--- ÉNONCÉ RÉDIGÉ A ---
Répondez aux questions suivantes à partir de l'extrait sur l'Arbre aux Hérons.
(i) Combien d'entreprises s'étaient engagées à financer le troisième tiers, selon les promoteurs, et combien en reste-t-il aujourd'hui ?
(ii) À combien s'élèverait le budget final d'après La Lettre à Lulu ?
(iii) Avant quelle échéance le Fonds de dotation doit-il publier ses comptes certifiés ?
|---|
Le trou se creuse plus vite que l’Arbre ne pousse

Quant au troisième tiers, les promoteurs de l’attraction métallique ont assuré pendant des années qu’au moins quarante entreprises s’étaient engagées à le financer. Aujourd’hui, elles ne sont plus qu’une trentaine ! Globalement, le total des dons se situe quelque part entre 3,4 et 7 millions d’euros. On le connaîtra plus précisément dans quelques jours car la loi oblige le Fonds de dotation de l’Arbre aux Hérons à publier ses comptes certifiés avant la fin du mois de juin. À moins qu’il ne choisisse l’illégalité, signe que la situation est encore pire…

Les 35 millions sont donc loin. Loin dans l’avenir, mais peut-être aussi loin dans le passé. Déjà, on en a sorti subrepticement de gros investissements accordés aux Machines de l’île pour des engins in fine destinés à l’Arbre, et aussi plusieurs millions de frais d’études qui, en toute logique financière, auraient dû être inclus dans l’enveloppe globale. Pour la suite, de lourdes allusions et de petites indiscrétions évoquent un dérapage massif. D’après La Lettre à Lulu, le budget final doublerait quasiment, à 69,9 millions d’euros au lieu de 35. Soit 23,3 millions par tiers. Nantes Métropole peut s’en accommoder : le contribuable nantais a les poches profondes. Mais imaginer que le département et la région doubleraient leur écot relève de la politique-fiction. Il resterait donc 13 millions à trouver auprès d’autres partenaires publics. Dans la situation actuelle, inutile de trop compter sur l’État…

Inutile aussi de trop compter sur les entreprises pour le troisième tiers du financement : pendant au moins deux ou trois ans de crise économique, elles vont resserrer les cordons de la bourse. Même chez les bien-portantes, laquelle annoncerait aujourd’hui à son comité social et économique qu’elle va donner des millions à une attraction touristique ?
|---|
--- ÉNONCÉ RÉDIGÉ B ---
Repérez dans les enregistrements chaque ligne contenant la chaîne « Instruction » et recopiez-la, en tenant compte de la casse.

[Enregistrements stockés]
|---|
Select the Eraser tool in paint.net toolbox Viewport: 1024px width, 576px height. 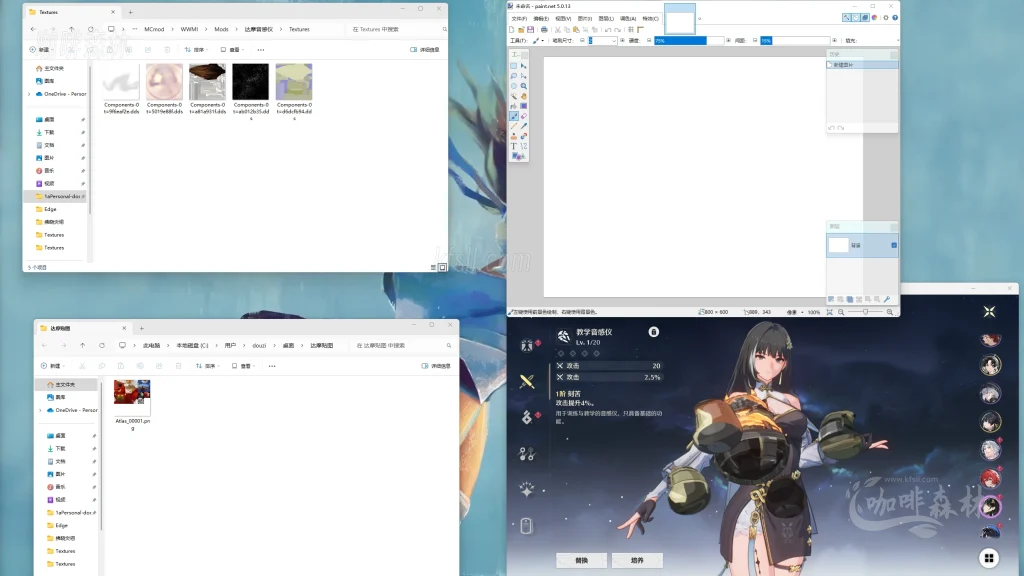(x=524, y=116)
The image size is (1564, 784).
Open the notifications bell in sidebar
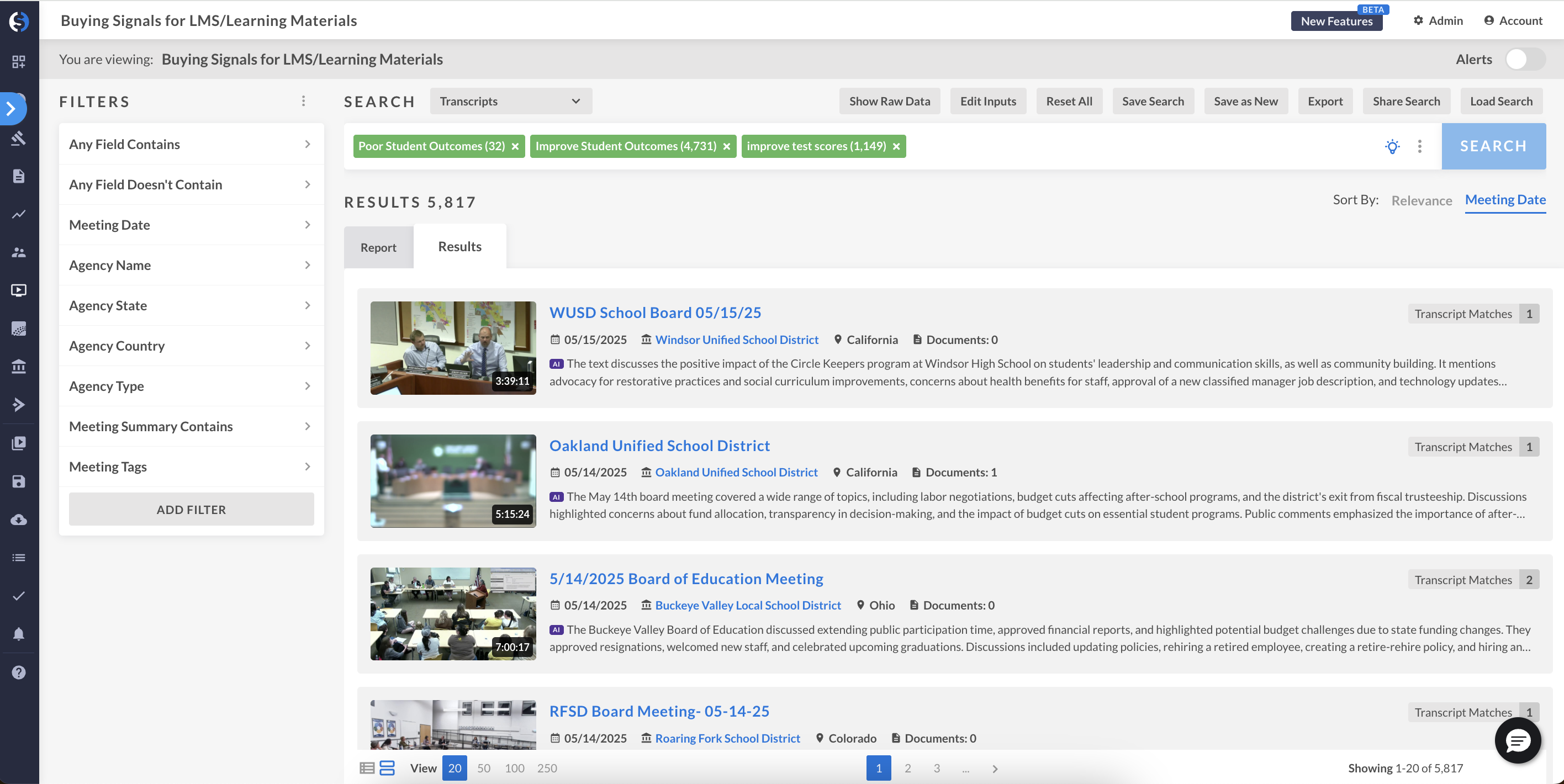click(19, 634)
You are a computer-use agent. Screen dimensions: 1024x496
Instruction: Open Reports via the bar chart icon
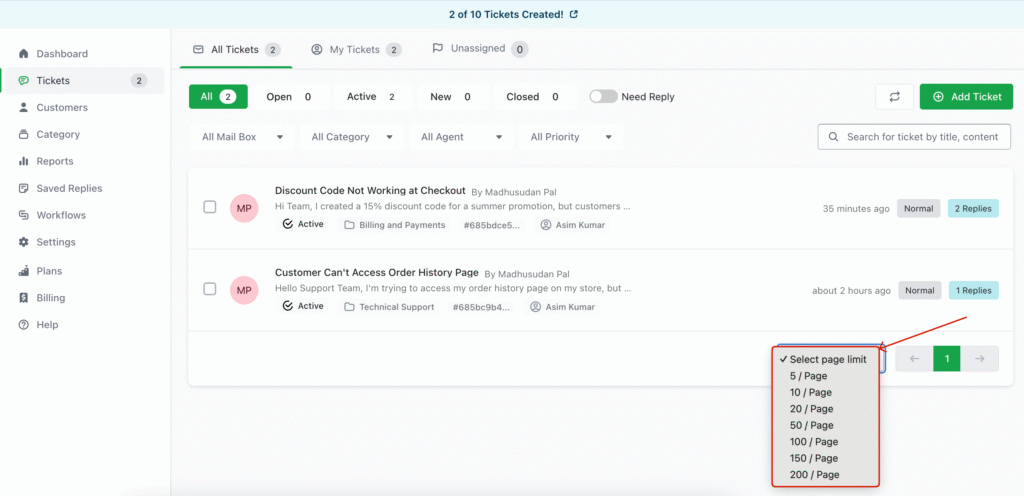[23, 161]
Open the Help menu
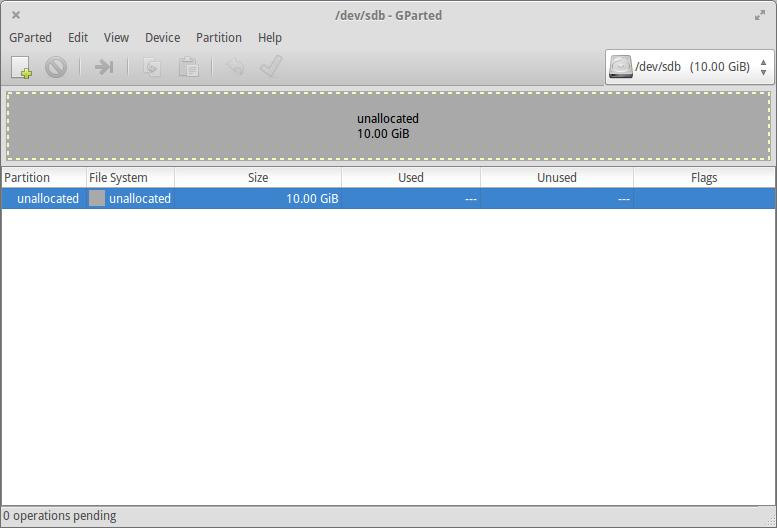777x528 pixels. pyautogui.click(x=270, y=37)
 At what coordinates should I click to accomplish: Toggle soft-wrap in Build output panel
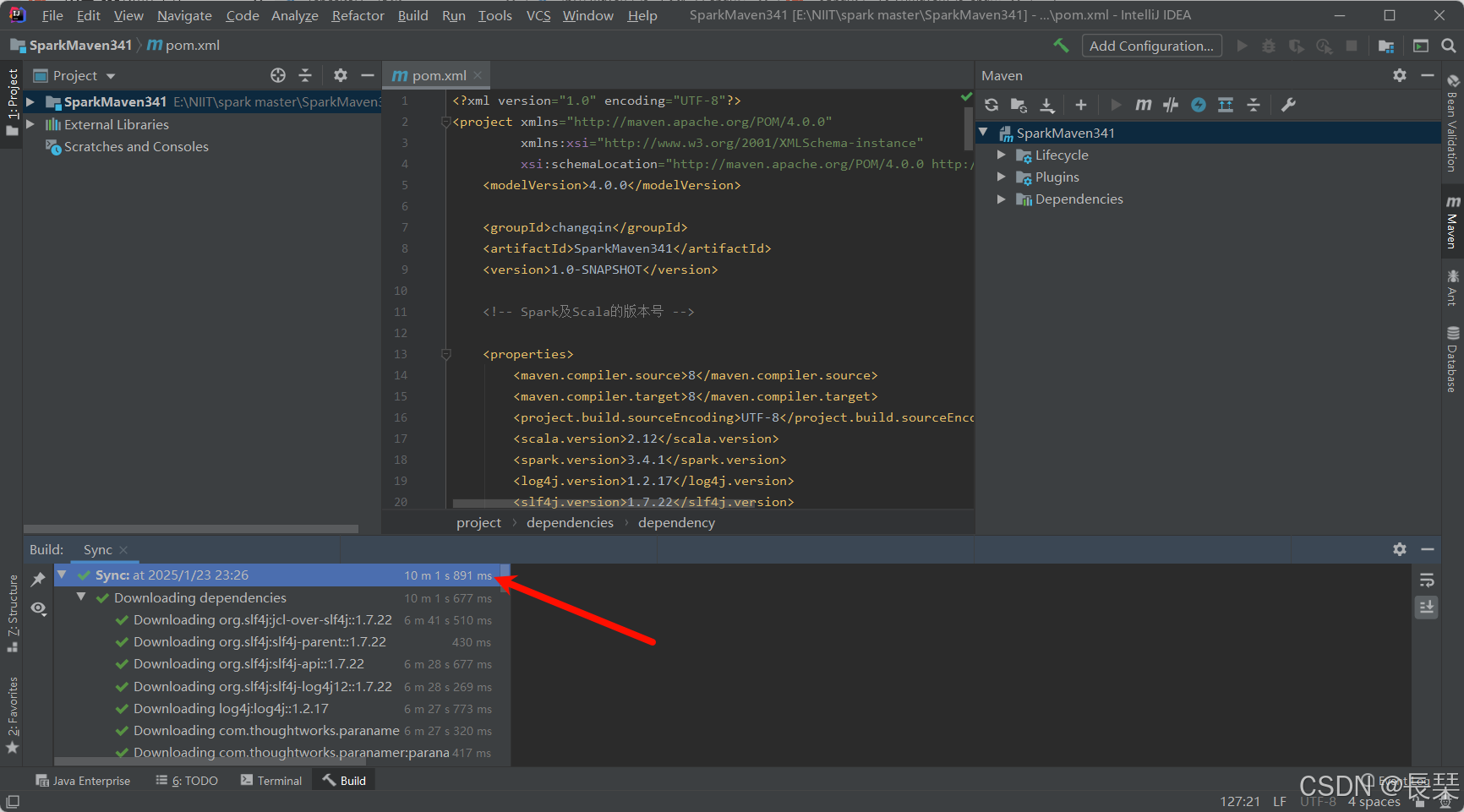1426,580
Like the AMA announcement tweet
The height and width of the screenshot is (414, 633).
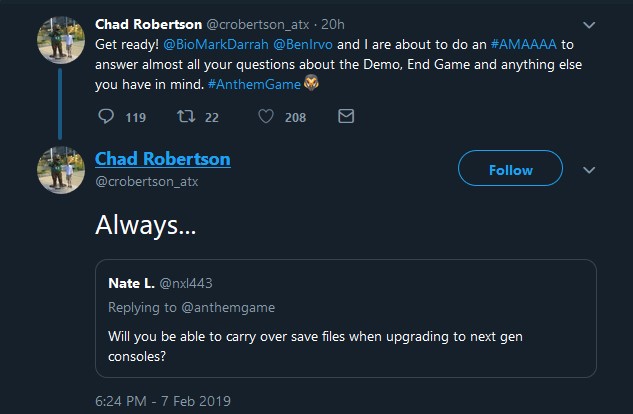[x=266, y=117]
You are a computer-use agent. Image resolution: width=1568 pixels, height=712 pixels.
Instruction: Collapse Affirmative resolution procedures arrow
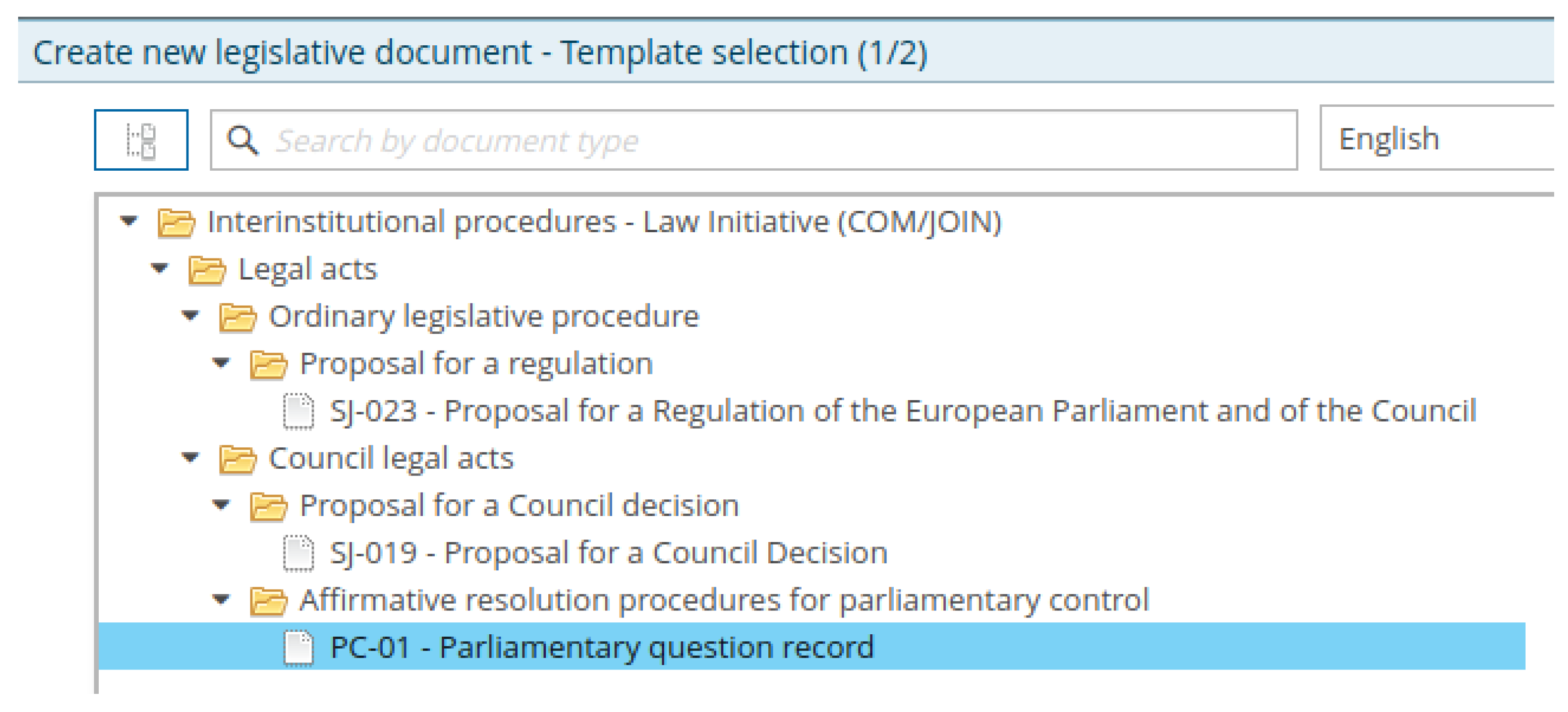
|---|
--- CORRIGÉ A ---
(i) Au moins quarante entreprises s'étaient engagées ; il n'en reste plus qu'une trentaine.
(ii) 69,9 millions d'euros.
(iii) Avant la fin du mois de juin.

--- CORRIGÉ B ---
Instruction: Open Reports via the bar chart icon
Instruction: Collapse Affirmative resolution procedures arrow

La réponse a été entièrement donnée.